From the material that follows, pick out every line that contains the string "Switch" and copy each one in full.

### LISTING
^^^^
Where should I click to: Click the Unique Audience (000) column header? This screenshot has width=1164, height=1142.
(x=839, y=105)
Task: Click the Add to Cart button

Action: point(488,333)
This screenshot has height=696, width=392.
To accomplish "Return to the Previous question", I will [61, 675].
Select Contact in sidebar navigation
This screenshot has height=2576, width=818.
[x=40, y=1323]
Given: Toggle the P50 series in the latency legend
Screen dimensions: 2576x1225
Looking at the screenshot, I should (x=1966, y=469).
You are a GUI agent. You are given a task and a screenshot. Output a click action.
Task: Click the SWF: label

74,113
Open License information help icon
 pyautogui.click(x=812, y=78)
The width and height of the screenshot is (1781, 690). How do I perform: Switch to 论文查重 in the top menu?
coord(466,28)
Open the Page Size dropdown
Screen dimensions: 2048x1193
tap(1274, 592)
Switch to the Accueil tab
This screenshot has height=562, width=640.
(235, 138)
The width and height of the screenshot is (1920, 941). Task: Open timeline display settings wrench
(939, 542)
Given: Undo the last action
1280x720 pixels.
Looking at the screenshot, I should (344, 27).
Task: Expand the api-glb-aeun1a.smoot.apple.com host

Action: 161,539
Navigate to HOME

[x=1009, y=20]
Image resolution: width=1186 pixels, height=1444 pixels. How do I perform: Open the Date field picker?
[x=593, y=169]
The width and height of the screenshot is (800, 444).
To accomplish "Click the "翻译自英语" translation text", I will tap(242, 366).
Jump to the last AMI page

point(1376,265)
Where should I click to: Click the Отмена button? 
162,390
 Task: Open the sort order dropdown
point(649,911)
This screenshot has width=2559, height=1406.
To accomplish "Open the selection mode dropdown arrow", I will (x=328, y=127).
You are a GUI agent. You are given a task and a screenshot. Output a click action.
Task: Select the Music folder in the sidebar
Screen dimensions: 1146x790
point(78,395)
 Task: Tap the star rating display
^^^^
### SOLUTION FOR THIS EXERCISE
The width and height of the screenshot is (1781, 690). How do I perform: Switch to 论文查重 in the top menu?
Switch to the Accueil tab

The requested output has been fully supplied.